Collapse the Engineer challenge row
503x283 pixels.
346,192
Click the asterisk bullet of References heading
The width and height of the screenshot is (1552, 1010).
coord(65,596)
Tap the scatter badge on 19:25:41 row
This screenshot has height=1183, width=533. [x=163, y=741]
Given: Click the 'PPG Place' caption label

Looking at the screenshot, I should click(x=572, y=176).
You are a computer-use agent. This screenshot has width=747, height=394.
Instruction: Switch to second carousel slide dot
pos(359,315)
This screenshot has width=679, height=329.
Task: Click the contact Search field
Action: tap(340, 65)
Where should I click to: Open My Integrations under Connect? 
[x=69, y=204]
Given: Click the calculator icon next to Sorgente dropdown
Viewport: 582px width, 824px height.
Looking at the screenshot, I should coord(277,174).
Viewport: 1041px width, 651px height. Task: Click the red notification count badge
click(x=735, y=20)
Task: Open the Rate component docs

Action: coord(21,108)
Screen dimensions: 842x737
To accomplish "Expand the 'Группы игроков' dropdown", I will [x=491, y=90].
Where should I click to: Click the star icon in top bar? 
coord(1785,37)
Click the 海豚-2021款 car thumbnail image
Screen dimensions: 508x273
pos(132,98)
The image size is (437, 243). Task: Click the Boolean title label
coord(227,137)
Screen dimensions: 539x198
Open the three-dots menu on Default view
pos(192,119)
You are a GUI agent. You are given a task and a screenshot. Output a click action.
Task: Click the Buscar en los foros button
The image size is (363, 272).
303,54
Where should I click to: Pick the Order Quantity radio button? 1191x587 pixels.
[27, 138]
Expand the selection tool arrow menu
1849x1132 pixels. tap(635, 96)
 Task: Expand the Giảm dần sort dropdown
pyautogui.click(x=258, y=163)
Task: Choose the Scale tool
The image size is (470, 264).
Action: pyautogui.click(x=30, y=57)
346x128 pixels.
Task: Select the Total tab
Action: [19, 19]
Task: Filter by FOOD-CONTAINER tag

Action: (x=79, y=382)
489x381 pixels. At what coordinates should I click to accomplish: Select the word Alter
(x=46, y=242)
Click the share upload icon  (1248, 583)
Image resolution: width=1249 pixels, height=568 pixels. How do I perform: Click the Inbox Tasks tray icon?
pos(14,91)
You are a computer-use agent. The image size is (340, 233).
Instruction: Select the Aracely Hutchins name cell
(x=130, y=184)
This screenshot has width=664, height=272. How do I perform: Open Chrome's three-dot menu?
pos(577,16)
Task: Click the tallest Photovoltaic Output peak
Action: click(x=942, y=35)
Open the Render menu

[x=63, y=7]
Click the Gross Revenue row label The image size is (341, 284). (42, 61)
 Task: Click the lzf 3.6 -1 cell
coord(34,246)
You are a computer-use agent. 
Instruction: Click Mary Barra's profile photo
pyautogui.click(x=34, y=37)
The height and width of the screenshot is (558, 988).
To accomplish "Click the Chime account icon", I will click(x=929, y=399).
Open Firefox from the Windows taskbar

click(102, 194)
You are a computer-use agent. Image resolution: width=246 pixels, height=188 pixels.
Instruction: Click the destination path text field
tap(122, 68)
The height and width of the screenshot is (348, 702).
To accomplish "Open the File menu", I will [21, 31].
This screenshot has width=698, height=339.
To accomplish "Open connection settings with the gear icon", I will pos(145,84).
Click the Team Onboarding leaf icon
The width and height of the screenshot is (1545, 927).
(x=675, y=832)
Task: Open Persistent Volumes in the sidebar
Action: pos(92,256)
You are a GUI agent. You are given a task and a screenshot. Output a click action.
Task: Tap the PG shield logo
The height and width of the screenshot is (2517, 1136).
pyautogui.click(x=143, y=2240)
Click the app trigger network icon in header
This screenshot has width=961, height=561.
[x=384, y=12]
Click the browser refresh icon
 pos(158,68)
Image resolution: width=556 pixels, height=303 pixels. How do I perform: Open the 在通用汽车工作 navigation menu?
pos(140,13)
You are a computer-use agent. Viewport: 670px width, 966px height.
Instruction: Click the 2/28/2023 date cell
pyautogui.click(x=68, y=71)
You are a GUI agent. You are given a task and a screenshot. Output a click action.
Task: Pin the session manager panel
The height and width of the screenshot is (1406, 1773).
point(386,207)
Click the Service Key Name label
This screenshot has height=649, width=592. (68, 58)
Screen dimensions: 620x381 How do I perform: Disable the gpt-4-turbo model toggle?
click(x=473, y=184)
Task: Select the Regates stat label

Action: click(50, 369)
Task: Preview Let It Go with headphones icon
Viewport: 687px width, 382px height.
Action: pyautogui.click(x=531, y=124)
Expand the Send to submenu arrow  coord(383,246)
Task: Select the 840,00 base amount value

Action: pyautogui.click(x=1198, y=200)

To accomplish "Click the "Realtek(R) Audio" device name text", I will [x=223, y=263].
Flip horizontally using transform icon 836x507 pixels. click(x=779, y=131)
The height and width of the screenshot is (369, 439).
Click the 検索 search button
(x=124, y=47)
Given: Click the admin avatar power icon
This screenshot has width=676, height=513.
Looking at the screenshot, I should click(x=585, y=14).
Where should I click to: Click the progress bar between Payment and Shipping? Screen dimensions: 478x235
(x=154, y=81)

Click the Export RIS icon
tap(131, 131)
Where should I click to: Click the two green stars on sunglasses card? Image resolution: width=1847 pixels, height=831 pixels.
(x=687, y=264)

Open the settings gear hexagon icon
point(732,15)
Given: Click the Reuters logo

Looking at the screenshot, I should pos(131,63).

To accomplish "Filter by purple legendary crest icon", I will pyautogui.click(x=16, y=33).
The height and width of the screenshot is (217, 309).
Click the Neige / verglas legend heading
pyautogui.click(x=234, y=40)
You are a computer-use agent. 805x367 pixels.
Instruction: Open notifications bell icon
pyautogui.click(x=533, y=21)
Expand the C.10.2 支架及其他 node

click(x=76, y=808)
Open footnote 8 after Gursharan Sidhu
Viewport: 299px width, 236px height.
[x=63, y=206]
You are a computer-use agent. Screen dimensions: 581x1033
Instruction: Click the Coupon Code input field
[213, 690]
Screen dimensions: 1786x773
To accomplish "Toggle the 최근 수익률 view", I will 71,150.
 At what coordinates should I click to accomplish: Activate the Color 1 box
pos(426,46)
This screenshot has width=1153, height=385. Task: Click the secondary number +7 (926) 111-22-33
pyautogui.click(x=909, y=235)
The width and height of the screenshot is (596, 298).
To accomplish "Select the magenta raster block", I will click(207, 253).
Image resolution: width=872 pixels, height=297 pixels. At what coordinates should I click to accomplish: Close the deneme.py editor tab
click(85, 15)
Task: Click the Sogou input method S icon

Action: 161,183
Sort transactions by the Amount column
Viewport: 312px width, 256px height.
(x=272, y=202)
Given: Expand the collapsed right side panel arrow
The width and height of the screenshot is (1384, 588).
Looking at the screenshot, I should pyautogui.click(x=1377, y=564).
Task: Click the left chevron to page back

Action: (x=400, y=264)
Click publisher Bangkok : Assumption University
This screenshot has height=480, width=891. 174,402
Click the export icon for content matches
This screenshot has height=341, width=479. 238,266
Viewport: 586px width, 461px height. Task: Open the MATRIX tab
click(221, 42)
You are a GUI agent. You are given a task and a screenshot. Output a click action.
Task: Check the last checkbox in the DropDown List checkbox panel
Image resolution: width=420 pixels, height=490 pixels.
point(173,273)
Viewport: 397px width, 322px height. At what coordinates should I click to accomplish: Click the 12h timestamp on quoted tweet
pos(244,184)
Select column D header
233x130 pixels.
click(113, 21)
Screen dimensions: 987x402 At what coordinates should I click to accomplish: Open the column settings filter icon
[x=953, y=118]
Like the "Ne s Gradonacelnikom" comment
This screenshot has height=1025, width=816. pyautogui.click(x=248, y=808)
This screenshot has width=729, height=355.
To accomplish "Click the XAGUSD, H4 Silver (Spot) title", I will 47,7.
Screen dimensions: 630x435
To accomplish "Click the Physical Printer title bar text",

= = =

WHAT YOU ARE ASKED TO DO |
Copy out the material from its first line through the line containing "pos(192,119)", including both of those lines.

TASK RESULT |
Collapse the Engineer challenge row
503x283 pixels.
346,192
Click the asterisk bullet of References heading
The width and height of the screenshot is (1552, 1010).
coord(65,596)
Tap the scatter badge on 19:25:41 row
This screenshot has height=1183, width=533. [x=163, y=741]
Given: Click the 'PPG Place' caption label

Looking at the screenshot, I should click(x=572, y=176).
You are a computer-use agent. This screenshot has width=747, height=394.
Instruction: Switch to second carousel slide dot
pos(359,315)
This screenshot has width=679, height=329.
Task: Click the contact Search field
Action: tap(340, 65)
Where should I click to: Open My Integrations under Connect? 
[x=69, y=204]
Given: Click the calculator icon next to Sorgente dropdown
Viewport: 582px width, 824px height.
Looking at the screenshot, I should coord(277,174).
Viewport: 1041px width, 651px height. Task: Click the red notification count badge
click(x=735, y=20)
Task: Open the Rate component docs

Action: coord(21,108)
Screen dimensions: 842x737
To accomplish "Expand the 'Группы игроков' dropdown", I will [x=491, y=90].
Where should I click to: Click the star icon in top bar? 
coord(1785,37)
Click the 海豚-2021款 car thumbnail image
Screen dimensions: 508x273
pos(132,98)
The image size is (437, 243). Task: Click the Boolean title label
coord(227,137)
Screen dimensions: 539x198
Open the three-dots menu on Default view
pos(192,119)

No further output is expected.